Task goal: Write the entries below out again without a single difference.

Information given:
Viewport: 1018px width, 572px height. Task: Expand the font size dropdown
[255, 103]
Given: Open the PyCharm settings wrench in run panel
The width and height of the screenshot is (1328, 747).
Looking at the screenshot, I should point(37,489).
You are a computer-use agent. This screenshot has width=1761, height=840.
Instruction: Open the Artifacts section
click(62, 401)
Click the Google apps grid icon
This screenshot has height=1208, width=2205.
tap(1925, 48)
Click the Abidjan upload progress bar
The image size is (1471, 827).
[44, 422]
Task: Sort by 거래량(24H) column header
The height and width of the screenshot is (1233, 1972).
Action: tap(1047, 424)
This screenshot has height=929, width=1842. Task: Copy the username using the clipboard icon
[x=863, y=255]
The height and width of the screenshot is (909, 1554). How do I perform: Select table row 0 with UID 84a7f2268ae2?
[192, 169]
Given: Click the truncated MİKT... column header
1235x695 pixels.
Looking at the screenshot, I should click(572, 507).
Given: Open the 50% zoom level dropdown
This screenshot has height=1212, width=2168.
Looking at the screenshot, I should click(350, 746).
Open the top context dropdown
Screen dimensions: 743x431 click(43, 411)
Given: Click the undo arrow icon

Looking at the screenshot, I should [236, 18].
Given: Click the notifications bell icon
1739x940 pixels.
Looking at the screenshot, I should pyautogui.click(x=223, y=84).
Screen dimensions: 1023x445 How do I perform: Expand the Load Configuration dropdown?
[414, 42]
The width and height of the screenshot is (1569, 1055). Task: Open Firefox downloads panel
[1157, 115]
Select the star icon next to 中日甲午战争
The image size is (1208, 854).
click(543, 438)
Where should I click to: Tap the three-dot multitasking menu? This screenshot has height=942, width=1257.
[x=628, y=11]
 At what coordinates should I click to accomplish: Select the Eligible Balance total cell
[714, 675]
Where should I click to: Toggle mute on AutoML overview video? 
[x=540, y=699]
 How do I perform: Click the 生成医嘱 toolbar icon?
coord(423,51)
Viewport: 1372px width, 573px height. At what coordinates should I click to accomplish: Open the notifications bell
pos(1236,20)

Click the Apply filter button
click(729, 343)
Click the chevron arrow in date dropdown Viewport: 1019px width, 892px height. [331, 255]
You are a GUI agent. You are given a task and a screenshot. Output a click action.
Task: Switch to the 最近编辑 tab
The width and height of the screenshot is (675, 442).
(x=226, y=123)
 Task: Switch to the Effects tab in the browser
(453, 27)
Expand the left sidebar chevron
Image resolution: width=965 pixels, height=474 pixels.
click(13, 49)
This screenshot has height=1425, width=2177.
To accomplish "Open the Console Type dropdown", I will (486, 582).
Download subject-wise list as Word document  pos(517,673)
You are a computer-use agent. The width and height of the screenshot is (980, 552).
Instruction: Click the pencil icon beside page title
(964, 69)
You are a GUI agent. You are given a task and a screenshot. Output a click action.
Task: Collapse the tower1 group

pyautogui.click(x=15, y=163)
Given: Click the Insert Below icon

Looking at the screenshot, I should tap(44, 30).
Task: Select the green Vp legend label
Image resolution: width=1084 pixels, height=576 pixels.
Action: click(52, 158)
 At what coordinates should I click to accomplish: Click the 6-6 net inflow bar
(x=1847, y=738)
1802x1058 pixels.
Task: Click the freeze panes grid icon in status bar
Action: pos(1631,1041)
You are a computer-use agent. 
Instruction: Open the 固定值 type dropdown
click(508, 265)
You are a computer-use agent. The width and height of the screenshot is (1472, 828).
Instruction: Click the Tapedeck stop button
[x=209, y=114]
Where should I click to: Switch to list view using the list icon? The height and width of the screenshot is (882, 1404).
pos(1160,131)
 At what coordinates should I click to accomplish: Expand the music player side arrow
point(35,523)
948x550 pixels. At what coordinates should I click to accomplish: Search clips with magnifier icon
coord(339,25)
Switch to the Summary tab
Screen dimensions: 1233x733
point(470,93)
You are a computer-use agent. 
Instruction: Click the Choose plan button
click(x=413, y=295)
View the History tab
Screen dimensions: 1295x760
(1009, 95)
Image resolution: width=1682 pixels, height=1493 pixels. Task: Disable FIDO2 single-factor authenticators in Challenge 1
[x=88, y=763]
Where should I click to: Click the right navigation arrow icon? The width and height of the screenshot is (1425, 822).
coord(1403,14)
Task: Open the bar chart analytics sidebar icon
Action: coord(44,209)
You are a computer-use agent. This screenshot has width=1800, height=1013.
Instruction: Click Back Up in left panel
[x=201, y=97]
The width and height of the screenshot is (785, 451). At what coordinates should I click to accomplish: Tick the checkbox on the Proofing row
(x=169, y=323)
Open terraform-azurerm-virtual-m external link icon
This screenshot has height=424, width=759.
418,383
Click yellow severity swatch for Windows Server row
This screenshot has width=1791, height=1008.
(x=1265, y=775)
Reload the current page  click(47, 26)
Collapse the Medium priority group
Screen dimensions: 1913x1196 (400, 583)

Response for this exercise:
Viewport: 1018px width, 572px height. Task: Expand the font size dropdown
[255, 103]
Given: Open the PyCharm settings wrench in run panel
The width and height of the screenshot is (1328, 747).
Looking at the screenshot, I should point(37,489).
You are a computer-use agent. This screenshot has width=1761, height=840.
Instruction: Open the Artifacts section
click(62, 401)
Click the Google apps grid icon
This screenshot has height=1208, width=2205.
tap(1925, 48)
Click the Abidjan upload progress bar
The image size is (1471, 827).
[44, 422]
Task: Sort by 거래량(24H) column header
The height and width of the screenshot is (1233, 1972).
Action: tap(1047, 424)
This screenshot has height=929, width=1842. Task: Copy the username using the clipboard icon
[x=863, y=255]
The height and width of the screenshot is (909, 1554). How do I perform: Select table row 0 with UID 84a7f2268ae2?
[192, 169]
Given: Click the truncated MİKT... column header
1235x695 pixels.
Looking at the screenshot, I should click(572, 507).
Given: Open the 50% zoom level dropdown
This screenshot has height=1212, width=2168.
Looking at the screenshot, I should click(350, 746).
Open the top context dropdown
Screen dimensions: 743x431 click(43, 411)
Given: Click the undo arrow icon

Looking at the screenshot, I should [236, 18].
Given: Click the notifications bell icon
1739x940 pixels.
Looking at the screenshot, I should pyautogui.click(x=223, y=84).
Screen dimensions: 1023x445 How do I perform: Expand the Load Configuration dropdown?
[414, 42]
The width and height of the screenshot is (1569, 1055). Task: Open Firefox downloads panel
[1157, 115]
Select the star icon next to 中日甲午战争
The image size is (1208, 854).
click(543, 438)
Where should I click to: Tap the three-dot multitasking menu? This screenshot has height=942, width=1257.
[x=628, y=11]
 At what coordinates should I click to accomplish: Select the Eligible Balance total cell
[714, 675]
Where should I click to: Toggle mute on AutoML overview video? 
[x=540, y=699]
 How do I perform: Click the 生成医嘱 toolbar icon?
coord(423,51)
Viewport: 1372px width, 573px height. At what coordinates should I click to accomplish: Open the notifications bell
pos(1236,20)

Click the Apply filter button
click(729, 343)
Click the chevron arrow in date dropdown Viewport: 1019px width, 892px height. [331, 255]
You are a GUI agent. You are given a task and a screenshot. Output a click action.
Task: Switch to the 最近编辑 tab
The width and height of the screenshot is (675, 442).
(x=226, y=123)
 Task: Switch to the Effects tab in the browser
(453, 27)
Expand the left sidebar chevron
Image resolution: width=965 pixels, height=474 pixels.
click(13, 49)
This screenshot has height=1425, width=2177.
To accomplish "Open the Console Type dropdown", I will (486, 582).
Download subject-wise list as Word document  pos(517,673)
You are a computer-use agent. The width and height of the screenshot is (980, 552).
Instruction: Click the pencil icon beside page title
(964, 69)
You are a GUI agent. You are given a task and a screenshot. Output a click action.
Task: Collapse the tower1 group

pyautogui.click(x=15, y=163)
Given: Click the Insert Below icon

Looking at the screenshot, I should tap(44, 30).
Task: Select the green Vp legend label
Image resolution: width=1084 pixels, height=576 pixels.
Action: click(52, 158)
 At what coordinates should I click to accomplish: Click the 6-6 net inflow bar
(x=1847, y=738)
1802x1058 pixels.
Task: Click the freeze panes grid icon in status bar
Action: pos(1631,1041)
You are a computer-use agent. 
Instruction: Open the 固定值 type dropdown
click(508, 265)
You are a computer-use agent. The width and height of the screenshot is (1472, 828).
Instruction: Click the Tapedeck stop button
[x=209, y=114]
Where should I click to: Switch to list view using the list icon? The height and width of the screenshot is (882, 1404).
pos(1160,131)
 At what coordinates should I click to accomplish: Expand the music player side arrow
point(35,523)
948x550 pixels. At what coordinates should I click to accomplish: Search clips with magnifier icon
coord(339,25)
Switch to the Summary tab
Screen dimensions: 1233x733
point(470,93)
You are a computer-use agent. 
Instruction: Click the Choose plan button
click(x=413, y=295)
View the History tab
Screen dimensions: 1295x760
(1009, 95)
Image resolution: width=1682 pixels, height=1493 pixels. Task: Disable FIDO2 single-factor authenticators in Challenge 1
[x=88, y=763]
Where should I click to: Click the right navigation arrow icon? The width and height of the screenshot is (1425, 822).
coord(1403,14)
Task: Open the bar chart analytics sidebar icon
Action: coord(44,209)
You are a computer-use agent. This screenshot has width=1800, height=1013.
Instruction: Click Back Up in left panel
[x=201, y=97]
The width and height of the screenshot is (785, 451). At what coordinates should I click to accomplish: Tick the checkbox on the Proofing row
(x=169, y=323)
Open terraform-azurerm-virtual-m external link icon
This screenshot has height=424, width=759.
418,383
Click yellow severity swatch for Windows Server row
This screenshot has width=1791, height=1008.
(x=1265, y=775)
Reload the current page  click(47, 26)
Collapse the Medium priority group
Screen dimensions: 1913x1196 (400, 583)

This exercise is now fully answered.